O terror, o medo podem vir dos lugares mais imprevistos. De uma história infantil cujas tonalidades macabras nunca de fato deixaram nosso inconsciente; da evocação alarmista (e muitas vezes necessária) de absurdos históricos bem reais; ou até mesmo de algo mais subjacente, sem uma clara definição e destituído de uma explicação mais lógica.
Diretor de inúmeras obras transgressivas
naqueles transgressivos anos 1970, o japonês Teruo Ishii transforma o medo, em
seu “O Horror dos Homens Deformados”, numa particularidade que determina a
estranheza de seu trabalho do início ao fim, esbaldando-se com o caráter
alucinatório de sua premissa e construindo uma atmosfera onde o absurdo geral
dos acontecimentos só alimenta essa sensação de apreensão.
“O Horror...” já começa desconstruindo as
expectativas do público ao começar com uma cena dentro de uma cela do que
talvez seja um hospício. Várias jovens mulheres surtam –entre risos e gritos –e
tiram a roupa na presença de um intrigante intruso.

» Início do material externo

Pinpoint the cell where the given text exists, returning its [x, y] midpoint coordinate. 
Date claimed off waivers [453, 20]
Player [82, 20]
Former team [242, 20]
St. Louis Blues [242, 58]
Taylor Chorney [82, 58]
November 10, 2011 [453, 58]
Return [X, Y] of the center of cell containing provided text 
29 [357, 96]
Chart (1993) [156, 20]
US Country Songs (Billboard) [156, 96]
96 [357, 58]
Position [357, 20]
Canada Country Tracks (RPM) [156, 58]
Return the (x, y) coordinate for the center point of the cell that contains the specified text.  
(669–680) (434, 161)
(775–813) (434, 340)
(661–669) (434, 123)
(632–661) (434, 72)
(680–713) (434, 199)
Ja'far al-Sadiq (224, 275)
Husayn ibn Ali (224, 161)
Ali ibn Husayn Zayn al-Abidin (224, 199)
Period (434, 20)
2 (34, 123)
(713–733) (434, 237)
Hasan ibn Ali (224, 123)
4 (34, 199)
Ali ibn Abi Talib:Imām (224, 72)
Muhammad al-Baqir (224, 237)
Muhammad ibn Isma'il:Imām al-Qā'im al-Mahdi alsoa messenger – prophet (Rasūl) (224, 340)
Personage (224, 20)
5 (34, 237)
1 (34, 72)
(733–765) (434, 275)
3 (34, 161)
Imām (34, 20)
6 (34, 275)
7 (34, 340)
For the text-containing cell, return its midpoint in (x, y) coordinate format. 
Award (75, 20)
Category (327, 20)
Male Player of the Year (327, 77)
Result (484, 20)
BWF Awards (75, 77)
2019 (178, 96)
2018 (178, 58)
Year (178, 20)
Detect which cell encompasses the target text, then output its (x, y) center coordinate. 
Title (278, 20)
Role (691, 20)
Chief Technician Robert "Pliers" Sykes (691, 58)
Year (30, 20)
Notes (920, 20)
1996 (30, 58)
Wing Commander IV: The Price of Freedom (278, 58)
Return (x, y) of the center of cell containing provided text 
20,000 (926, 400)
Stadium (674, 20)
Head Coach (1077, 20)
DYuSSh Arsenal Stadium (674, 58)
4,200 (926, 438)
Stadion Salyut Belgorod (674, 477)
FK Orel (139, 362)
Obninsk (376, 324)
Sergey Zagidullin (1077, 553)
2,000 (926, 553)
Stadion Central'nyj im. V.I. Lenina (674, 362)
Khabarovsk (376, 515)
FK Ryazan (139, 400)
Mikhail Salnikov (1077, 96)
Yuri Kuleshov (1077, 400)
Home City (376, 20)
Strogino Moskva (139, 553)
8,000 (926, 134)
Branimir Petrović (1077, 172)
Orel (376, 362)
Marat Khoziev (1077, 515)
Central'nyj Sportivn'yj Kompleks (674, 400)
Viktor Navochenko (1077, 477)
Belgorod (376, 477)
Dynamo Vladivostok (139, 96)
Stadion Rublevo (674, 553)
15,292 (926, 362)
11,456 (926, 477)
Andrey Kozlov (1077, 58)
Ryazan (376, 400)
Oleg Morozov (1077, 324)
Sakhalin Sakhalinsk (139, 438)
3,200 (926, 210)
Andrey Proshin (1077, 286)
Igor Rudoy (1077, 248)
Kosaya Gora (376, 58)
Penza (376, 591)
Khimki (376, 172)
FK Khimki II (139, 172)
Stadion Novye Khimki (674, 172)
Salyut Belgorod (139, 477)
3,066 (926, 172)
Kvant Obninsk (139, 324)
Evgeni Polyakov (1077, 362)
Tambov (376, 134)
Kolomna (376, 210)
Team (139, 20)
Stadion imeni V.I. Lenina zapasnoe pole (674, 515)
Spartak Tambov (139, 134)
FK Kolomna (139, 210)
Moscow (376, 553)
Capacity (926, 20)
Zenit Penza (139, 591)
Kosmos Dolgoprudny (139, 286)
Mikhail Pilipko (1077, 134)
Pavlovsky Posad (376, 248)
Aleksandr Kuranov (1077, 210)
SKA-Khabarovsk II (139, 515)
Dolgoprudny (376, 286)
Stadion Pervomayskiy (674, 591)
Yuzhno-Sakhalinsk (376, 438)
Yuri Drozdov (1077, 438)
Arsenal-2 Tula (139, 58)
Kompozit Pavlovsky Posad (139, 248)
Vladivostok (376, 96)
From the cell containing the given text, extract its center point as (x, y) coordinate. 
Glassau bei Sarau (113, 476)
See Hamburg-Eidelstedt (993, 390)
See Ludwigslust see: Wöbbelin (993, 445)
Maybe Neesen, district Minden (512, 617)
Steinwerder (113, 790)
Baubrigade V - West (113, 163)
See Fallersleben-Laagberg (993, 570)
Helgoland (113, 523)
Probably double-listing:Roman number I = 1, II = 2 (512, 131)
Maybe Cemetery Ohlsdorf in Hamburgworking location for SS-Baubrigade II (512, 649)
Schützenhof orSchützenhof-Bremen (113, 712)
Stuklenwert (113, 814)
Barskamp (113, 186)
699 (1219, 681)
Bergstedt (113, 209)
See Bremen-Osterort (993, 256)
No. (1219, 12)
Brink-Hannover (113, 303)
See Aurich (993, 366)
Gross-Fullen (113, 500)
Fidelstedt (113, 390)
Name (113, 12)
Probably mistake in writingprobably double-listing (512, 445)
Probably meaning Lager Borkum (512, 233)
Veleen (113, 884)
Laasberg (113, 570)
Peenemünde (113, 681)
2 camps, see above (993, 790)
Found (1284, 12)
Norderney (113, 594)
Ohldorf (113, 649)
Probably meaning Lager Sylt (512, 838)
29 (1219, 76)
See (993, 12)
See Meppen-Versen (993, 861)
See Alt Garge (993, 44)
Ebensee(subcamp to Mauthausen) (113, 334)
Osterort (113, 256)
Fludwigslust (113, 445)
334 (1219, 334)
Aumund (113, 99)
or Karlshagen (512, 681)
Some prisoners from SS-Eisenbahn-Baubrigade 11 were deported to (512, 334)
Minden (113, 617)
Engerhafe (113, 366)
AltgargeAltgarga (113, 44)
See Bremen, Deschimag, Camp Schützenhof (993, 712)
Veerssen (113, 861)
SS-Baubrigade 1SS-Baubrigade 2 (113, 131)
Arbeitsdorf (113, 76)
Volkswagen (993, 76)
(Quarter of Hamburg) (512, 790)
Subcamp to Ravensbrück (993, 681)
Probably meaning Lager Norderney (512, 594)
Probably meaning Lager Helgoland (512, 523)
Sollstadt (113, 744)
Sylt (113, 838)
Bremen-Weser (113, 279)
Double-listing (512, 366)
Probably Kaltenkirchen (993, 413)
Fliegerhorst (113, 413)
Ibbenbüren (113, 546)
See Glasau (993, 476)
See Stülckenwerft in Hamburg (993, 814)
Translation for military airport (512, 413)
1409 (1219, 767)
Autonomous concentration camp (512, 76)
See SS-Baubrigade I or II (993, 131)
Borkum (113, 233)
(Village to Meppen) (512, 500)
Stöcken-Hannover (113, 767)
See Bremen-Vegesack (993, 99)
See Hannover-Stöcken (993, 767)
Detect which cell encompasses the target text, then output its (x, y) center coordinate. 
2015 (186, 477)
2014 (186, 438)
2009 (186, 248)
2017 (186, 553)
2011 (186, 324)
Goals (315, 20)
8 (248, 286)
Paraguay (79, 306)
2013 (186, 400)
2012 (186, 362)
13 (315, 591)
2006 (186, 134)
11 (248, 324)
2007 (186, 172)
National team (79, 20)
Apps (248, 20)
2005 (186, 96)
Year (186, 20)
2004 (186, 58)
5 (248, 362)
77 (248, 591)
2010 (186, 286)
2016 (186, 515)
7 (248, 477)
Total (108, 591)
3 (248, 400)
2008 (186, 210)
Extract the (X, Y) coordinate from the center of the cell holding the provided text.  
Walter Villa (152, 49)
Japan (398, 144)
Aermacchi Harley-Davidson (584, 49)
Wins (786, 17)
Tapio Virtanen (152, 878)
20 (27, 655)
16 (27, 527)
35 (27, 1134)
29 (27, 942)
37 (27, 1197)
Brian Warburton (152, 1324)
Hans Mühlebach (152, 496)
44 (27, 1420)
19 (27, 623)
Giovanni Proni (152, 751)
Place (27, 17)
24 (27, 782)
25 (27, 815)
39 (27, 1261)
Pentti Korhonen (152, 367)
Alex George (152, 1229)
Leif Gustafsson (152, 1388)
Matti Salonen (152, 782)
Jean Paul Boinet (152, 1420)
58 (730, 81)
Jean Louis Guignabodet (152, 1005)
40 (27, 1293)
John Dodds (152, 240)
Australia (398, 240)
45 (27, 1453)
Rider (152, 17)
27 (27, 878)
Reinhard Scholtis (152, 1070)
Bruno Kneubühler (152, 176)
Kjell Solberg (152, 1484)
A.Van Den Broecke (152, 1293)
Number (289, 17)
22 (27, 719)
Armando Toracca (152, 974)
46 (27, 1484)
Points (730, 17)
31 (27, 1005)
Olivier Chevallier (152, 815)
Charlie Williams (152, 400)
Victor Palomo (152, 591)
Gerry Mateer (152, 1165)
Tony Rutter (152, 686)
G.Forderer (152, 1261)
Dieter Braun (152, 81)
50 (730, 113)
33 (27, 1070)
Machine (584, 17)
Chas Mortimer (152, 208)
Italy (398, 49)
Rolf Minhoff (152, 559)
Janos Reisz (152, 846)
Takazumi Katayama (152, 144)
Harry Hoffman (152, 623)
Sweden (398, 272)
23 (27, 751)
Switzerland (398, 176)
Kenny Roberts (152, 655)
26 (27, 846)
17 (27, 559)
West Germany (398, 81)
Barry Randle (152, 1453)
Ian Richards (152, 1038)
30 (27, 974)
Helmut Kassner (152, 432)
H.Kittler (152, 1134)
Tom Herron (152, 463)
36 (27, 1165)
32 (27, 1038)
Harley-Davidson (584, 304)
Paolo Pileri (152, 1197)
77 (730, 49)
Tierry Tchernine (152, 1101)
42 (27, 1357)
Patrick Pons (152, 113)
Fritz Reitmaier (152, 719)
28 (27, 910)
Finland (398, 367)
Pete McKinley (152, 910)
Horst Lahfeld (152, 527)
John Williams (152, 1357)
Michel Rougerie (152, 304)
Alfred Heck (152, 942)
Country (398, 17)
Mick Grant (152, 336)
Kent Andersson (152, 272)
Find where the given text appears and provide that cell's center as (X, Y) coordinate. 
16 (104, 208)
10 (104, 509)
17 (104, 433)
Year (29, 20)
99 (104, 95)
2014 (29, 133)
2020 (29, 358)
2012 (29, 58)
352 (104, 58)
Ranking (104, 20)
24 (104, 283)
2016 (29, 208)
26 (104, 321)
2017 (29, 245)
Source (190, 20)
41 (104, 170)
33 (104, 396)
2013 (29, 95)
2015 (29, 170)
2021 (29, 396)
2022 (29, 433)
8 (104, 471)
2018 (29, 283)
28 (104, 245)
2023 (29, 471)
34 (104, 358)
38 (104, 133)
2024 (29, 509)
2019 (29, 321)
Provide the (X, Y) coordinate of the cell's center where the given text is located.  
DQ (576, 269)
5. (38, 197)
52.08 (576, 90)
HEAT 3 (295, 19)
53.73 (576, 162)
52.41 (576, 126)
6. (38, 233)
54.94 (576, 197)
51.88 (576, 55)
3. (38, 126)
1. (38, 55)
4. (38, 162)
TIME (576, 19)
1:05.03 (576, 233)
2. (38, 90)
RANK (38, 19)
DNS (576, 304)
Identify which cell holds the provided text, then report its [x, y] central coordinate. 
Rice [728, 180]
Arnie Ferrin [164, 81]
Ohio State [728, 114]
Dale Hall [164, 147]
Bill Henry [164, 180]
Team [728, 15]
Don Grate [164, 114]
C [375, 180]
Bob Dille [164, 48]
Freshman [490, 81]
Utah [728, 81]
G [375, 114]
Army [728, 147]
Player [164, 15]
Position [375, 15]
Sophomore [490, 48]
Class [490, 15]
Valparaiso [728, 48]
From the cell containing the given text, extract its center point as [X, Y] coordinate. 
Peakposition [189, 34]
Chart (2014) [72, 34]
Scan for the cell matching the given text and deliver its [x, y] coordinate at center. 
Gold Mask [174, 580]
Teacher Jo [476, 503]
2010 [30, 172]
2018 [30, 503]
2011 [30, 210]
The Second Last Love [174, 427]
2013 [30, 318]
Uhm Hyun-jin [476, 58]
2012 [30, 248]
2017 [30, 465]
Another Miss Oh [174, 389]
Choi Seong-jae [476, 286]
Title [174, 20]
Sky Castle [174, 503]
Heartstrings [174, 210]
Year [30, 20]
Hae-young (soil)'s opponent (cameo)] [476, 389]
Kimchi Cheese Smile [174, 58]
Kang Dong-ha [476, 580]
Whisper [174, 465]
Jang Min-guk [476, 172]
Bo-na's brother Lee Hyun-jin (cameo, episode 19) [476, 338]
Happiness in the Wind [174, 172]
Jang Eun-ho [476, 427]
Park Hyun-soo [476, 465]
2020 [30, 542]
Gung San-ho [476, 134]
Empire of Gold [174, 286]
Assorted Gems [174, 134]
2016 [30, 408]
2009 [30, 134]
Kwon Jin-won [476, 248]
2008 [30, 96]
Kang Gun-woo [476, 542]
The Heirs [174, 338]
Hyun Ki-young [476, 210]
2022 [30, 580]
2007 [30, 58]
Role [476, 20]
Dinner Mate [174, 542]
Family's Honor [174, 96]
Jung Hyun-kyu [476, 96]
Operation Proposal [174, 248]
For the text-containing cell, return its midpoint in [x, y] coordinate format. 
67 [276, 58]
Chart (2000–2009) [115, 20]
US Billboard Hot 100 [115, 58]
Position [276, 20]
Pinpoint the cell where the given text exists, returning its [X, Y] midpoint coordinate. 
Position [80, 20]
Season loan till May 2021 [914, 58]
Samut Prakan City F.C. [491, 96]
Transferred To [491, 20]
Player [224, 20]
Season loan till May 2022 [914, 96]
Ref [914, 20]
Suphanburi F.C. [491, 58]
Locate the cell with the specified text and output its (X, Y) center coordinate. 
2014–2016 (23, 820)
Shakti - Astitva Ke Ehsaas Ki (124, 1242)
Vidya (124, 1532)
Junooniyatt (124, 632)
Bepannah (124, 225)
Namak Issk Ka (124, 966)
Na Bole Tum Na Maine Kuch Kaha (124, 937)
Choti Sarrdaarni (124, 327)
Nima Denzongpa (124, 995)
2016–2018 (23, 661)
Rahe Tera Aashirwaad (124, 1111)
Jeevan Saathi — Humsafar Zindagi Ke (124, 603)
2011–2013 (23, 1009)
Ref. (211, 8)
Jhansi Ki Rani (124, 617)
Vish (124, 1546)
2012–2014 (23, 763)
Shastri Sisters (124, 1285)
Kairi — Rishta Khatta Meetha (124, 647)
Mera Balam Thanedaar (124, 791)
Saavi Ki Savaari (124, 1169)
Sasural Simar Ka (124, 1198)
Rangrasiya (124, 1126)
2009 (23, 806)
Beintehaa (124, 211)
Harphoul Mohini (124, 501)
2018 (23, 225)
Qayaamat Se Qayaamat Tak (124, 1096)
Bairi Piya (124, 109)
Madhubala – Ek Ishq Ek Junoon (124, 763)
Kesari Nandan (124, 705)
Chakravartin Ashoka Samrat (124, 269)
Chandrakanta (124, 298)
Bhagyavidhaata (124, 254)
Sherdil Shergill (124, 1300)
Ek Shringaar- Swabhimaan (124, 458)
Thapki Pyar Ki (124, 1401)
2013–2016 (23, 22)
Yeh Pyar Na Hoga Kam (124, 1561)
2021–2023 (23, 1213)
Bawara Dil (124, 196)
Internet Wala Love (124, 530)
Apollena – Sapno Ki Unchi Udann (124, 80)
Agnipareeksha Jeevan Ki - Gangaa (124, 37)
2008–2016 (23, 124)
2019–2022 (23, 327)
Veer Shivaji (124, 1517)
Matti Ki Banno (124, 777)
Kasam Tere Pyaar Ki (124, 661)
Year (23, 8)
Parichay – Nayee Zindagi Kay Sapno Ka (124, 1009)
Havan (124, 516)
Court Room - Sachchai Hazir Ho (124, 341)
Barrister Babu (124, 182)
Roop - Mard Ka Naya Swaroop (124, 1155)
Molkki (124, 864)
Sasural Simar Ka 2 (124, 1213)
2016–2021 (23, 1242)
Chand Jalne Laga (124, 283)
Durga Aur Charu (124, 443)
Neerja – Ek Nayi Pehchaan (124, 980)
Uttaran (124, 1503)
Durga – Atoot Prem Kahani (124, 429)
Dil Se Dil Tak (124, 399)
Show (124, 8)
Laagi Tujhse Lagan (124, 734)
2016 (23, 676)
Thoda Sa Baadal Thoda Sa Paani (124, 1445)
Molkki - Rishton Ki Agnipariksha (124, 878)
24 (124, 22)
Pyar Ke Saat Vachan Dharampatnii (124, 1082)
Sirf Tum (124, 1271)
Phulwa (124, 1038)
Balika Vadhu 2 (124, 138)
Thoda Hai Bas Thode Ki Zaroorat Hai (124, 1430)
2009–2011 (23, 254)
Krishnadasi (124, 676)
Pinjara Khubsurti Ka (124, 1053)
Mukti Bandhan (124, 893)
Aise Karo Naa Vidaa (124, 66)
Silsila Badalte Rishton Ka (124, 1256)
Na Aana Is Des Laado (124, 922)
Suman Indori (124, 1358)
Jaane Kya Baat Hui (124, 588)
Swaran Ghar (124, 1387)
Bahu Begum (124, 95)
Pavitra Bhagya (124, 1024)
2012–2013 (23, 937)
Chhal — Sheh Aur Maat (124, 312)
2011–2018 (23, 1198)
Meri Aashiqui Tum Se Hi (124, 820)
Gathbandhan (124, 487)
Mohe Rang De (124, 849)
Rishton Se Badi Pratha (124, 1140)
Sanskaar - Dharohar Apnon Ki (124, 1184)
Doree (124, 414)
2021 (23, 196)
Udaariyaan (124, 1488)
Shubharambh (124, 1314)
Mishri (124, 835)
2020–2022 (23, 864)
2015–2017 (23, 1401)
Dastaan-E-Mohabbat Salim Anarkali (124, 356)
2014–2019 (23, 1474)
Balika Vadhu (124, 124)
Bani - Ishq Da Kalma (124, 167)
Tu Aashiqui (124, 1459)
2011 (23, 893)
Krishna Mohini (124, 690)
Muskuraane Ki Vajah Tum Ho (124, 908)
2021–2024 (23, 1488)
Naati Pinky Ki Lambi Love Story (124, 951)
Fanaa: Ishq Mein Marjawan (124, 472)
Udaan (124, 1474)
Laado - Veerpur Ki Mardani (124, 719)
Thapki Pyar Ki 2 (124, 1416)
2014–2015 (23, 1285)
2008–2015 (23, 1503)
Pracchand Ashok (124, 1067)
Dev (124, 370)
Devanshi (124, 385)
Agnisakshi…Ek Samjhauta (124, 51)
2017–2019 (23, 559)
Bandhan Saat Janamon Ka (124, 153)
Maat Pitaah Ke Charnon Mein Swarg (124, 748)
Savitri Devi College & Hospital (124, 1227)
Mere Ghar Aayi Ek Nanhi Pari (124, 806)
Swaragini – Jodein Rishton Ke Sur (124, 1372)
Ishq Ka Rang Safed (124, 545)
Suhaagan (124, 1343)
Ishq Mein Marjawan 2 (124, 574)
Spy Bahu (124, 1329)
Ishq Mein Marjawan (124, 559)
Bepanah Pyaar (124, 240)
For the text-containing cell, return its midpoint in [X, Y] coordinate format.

Hirosuke (Teruo Yoshida, de
“Goke-O Vampiro do Espaço”) está lá como um dos internos do lugar, embora, em
sua compleição lúcida, não pareça um daqueles loucos. Mas, é só fachada:
Hirosuke é atormentado por lembranças do que supostamente seria sua terra-natal;
as visões de uma colina à beira-mar e os sons de uma música de ninar ouvida
quando criança.
Tais pistas, e mais o encontro com uma jovem
moradora de um circo que termina assassinada (!), lhe dão indícios o suficiente
para desvendar esse mistério: Ao que tudo indica, Hirosuke veio de uma das
ilhas do Japão e segue para o litoral. Lá, ele descobre, um tanto tarde demais,
aquele que seria seu irmão gêmeo; um morador abastado do lugar, idêntico a ele,
que acabara de morrer. Hirosuke lhe toma o lugar e é recebido com
estarrecimento pela esposa, pela amante e pela criadagem como sendo o falecido,
agora ressuscitado.
Todavia, a procura de Hirosuke por respostas
não para: Enquanto tenta ocultar de todos à sua volta sua real identidade, ele
segue rumo à outra ilha, na qual isolou-se seu suposto pai.
É lá que as insanidades de Teruo Ishii, até
então ocasionais e discretas, assumem características bizarras e assombrosas.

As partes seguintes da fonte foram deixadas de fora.